Gold’s Pullback Is Temporary — Analysts Still See $3,000 Target

Gold remains positioned for further gains despite retreating from February’s peak of $2,954 per ounce. Many market observers continue to view the recent pullback as temporary and still expect gold to test the $3,000 level.

Financial analyst Jesse Colombo, known for forecasting the last major financial crisis, attributes the recent dip mainly to a stronger U.S. dollar rather than any fundamental weakness in gold itself. He notes that gold has held up much better when priced in euros, underscoring the currency-driven nature of the correction.

The primary drivers behind gold’s robust performance in February are still intact. Tariff plans announced by the Trump administration—targeting China, Mexico, Canada and the European Union—have increased global economic uncertainty and encouraged investors to seek safe-haven assets like gold.

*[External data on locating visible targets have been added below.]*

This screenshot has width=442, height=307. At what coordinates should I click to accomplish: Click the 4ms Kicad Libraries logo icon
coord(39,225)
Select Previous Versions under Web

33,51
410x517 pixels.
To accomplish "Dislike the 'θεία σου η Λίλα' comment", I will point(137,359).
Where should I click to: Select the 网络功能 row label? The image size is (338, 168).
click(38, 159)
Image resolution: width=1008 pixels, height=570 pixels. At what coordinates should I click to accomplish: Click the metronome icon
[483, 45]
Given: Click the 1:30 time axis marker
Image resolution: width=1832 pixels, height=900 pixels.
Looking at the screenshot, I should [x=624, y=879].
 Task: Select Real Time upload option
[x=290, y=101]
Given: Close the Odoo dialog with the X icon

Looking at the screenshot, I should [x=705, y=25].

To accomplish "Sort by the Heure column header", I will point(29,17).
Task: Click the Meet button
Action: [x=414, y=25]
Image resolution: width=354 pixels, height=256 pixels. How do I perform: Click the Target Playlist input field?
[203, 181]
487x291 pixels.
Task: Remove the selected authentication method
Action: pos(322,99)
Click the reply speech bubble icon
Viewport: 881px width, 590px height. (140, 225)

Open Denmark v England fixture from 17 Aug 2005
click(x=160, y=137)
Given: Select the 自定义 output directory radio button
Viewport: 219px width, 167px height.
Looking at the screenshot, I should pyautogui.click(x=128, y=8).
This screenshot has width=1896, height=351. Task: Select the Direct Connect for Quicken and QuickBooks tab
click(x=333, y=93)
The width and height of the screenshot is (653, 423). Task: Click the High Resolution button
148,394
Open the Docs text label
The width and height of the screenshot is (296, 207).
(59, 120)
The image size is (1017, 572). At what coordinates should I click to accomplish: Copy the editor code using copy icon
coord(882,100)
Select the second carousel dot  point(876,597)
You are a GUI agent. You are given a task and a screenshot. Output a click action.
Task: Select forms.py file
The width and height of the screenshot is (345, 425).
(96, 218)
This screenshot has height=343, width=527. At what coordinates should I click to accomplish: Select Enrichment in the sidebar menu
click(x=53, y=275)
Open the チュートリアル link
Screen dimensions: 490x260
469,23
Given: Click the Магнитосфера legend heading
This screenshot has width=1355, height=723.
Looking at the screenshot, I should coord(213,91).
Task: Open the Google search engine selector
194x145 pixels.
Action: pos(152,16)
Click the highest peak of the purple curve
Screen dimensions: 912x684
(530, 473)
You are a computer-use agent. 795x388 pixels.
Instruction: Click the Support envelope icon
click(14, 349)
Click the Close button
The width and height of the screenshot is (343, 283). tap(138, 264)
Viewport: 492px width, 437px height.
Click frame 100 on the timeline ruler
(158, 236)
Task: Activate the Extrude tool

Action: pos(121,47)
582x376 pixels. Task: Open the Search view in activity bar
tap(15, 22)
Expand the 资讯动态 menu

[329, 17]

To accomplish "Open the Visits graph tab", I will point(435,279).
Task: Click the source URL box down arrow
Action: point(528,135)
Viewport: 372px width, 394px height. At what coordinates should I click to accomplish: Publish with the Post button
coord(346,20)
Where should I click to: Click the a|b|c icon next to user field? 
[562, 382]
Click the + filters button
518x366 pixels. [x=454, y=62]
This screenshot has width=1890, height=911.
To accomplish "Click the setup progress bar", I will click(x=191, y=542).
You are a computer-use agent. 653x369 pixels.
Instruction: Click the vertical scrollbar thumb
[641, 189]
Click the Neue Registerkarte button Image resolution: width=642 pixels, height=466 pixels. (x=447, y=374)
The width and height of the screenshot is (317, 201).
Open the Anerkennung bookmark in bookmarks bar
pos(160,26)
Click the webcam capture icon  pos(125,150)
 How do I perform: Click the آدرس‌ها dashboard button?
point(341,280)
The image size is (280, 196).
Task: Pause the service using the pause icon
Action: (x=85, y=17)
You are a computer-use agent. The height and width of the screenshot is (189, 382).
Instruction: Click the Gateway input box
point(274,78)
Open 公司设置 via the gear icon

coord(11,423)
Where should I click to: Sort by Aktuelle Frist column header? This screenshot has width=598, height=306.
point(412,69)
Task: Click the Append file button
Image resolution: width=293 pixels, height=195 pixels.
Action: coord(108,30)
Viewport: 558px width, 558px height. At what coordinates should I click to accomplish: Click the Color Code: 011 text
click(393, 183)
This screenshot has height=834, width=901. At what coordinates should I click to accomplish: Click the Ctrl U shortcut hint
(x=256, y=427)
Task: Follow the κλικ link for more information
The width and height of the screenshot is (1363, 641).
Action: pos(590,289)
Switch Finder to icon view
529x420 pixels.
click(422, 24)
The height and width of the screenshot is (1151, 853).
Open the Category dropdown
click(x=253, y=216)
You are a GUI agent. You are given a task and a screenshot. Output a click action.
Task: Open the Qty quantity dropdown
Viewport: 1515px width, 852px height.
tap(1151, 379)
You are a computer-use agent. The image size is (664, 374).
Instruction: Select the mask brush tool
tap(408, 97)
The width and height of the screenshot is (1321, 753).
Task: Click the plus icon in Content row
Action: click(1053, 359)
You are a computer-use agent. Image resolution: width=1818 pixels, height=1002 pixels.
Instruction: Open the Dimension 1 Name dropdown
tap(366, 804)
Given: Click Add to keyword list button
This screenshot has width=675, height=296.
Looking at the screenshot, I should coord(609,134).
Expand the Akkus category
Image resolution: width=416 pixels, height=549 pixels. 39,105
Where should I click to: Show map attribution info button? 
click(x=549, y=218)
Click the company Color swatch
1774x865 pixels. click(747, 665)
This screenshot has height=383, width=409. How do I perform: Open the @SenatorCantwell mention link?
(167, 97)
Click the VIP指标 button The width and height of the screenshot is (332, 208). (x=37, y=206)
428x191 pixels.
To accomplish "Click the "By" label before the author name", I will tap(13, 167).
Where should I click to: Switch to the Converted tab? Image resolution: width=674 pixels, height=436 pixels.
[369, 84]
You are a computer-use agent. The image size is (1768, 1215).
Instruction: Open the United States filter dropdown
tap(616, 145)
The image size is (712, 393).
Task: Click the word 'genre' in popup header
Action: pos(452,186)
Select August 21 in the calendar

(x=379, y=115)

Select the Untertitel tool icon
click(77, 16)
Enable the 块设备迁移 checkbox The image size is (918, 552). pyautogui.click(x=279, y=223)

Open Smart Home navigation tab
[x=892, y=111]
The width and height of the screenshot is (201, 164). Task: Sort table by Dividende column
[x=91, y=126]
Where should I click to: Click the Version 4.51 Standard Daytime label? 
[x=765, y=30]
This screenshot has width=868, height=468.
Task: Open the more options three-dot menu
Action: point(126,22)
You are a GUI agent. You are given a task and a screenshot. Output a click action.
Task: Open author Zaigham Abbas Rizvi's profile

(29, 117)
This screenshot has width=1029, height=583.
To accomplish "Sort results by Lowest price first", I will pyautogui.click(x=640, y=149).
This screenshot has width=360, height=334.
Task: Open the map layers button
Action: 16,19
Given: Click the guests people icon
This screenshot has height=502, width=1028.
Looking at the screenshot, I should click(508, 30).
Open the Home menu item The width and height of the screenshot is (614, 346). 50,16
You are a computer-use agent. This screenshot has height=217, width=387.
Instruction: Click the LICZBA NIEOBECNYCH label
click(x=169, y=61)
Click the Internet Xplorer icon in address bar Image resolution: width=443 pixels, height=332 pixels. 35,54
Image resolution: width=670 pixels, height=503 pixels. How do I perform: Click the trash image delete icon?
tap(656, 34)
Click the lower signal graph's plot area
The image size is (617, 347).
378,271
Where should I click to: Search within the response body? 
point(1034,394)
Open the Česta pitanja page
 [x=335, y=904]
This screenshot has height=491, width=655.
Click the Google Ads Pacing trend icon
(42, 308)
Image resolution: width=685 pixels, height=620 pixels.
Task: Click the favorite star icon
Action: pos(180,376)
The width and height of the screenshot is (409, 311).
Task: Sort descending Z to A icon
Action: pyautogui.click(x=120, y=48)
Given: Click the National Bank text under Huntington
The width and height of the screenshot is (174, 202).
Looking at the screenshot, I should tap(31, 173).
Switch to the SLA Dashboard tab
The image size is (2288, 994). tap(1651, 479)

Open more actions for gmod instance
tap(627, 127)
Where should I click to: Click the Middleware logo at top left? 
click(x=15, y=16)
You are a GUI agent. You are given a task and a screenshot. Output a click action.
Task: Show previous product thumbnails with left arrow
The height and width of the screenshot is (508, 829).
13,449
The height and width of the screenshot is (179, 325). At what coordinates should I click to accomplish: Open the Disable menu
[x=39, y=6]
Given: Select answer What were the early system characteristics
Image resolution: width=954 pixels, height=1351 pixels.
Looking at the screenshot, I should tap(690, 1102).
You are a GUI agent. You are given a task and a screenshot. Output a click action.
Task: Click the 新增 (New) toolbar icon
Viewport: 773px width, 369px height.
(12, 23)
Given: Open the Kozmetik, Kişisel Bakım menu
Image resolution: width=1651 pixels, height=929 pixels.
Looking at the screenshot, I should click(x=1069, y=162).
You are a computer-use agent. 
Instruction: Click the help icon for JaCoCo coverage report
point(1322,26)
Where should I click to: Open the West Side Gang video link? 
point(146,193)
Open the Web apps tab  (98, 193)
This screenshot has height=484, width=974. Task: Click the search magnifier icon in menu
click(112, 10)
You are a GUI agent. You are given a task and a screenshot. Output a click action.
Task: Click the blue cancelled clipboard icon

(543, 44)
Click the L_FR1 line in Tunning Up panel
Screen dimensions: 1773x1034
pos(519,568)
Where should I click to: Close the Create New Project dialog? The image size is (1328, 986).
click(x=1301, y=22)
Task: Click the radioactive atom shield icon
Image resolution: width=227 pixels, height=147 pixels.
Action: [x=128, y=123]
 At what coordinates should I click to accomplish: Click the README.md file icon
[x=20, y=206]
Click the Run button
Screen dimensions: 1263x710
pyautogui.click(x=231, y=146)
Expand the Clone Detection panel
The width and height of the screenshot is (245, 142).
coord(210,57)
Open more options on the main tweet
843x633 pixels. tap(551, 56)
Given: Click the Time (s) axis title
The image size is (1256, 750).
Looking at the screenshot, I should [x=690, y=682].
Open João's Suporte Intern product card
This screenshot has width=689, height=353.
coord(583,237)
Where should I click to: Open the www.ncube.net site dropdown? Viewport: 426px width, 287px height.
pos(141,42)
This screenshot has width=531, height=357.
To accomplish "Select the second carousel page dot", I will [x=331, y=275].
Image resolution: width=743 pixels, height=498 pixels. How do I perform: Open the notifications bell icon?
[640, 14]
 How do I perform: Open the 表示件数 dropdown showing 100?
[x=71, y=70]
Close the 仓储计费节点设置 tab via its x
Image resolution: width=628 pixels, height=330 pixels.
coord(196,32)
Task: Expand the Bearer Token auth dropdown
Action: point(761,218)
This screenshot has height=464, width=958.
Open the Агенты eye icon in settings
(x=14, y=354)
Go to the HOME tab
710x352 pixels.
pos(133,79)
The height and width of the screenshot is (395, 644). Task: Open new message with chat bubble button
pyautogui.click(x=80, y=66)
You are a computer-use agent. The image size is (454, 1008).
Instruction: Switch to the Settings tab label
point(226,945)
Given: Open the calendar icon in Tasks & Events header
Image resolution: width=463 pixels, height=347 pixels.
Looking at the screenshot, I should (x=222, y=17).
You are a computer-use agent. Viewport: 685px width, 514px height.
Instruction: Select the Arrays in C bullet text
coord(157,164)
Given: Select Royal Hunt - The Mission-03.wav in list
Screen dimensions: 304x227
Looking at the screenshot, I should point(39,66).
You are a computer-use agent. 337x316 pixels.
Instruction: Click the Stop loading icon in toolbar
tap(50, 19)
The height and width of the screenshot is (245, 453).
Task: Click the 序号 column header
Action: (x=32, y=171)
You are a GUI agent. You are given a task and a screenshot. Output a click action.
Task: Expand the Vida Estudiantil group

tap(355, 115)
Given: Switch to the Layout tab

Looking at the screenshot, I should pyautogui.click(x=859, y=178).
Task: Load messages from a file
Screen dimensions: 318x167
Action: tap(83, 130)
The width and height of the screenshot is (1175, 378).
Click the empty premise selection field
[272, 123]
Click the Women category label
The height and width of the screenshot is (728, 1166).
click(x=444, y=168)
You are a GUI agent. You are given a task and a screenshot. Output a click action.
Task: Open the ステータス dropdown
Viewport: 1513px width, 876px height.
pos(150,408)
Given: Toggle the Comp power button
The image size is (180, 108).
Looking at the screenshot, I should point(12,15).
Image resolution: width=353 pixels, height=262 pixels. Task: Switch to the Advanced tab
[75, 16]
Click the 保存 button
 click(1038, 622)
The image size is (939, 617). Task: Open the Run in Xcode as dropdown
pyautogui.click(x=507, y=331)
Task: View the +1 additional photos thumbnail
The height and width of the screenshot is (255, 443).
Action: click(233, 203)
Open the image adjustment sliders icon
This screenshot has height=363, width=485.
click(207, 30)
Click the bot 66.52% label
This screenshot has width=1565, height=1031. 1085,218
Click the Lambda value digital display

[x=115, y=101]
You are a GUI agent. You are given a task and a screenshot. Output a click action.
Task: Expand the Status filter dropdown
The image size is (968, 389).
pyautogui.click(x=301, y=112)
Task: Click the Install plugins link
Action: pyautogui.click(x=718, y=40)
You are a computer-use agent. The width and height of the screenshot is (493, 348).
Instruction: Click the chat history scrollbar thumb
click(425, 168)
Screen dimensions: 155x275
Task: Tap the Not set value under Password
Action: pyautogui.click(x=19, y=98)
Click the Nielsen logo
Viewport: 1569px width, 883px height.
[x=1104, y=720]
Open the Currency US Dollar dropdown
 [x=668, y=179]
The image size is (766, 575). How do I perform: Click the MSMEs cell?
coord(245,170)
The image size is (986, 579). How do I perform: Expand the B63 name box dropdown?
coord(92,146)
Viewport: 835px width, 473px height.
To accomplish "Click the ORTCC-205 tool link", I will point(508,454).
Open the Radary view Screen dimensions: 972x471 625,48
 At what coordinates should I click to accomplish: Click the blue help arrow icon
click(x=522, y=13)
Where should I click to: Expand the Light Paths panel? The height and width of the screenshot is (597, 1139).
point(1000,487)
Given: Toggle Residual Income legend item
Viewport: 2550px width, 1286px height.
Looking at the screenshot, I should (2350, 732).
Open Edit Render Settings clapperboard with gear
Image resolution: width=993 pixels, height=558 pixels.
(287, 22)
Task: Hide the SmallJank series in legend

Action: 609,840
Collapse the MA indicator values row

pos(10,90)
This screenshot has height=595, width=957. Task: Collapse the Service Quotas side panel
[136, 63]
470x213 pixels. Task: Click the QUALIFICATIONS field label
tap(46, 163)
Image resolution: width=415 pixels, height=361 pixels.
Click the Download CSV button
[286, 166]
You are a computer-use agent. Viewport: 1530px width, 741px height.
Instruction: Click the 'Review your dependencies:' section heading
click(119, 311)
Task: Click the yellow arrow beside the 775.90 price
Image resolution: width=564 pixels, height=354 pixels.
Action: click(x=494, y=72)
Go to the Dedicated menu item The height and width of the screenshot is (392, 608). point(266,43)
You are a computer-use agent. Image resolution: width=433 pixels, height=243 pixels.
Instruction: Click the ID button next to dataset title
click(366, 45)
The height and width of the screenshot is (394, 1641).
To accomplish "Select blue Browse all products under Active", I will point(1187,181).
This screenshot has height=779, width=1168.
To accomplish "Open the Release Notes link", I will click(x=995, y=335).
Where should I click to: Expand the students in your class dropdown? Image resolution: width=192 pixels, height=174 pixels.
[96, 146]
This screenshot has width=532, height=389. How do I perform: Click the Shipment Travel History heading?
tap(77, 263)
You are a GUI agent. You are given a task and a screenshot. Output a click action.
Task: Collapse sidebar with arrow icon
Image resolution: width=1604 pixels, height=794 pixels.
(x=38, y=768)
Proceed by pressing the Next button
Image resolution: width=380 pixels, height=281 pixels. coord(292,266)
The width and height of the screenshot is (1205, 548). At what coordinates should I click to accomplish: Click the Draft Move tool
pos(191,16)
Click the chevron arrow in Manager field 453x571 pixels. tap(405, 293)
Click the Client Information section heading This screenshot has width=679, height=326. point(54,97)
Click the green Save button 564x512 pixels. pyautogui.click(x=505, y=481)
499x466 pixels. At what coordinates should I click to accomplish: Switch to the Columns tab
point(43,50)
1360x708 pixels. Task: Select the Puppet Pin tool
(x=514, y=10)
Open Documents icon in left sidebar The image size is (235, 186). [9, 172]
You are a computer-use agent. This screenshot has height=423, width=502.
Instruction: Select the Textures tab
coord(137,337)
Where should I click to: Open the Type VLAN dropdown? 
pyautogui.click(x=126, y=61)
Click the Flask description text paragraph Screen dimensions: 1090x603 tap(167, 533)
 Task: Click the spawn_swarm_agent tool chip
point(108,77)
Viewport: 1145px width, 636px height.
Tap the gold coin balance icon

Developments in the Russia-Ukraine peace negotiations are also affecting sentiment. Analyst Ajay Kedia says the pullback in prices partly reflects a lower “war premium” after apparent progress in talks. However, Kedia cautions that if negotiations fail to produce a clear path to lasting peace, the $3,000 target remains achievable.

Physical demand for gold continues to be strong. Singapore-based dealer Bullionstar reports unprecedented interest in large gold bars from suppliers, contributing to supply constraints as both retail and institutional buyers increase purchases.

In summary, the recent decline in gold prices looks largely driven by currency moves and evolving geopolitical optimism rather than a weakening of underlying demand or fundamentals. With trade tensions, geopolitical risks and steady physical demand still in play, many analysts remain bullish on gold’s prospects toward $3,000 per ounce.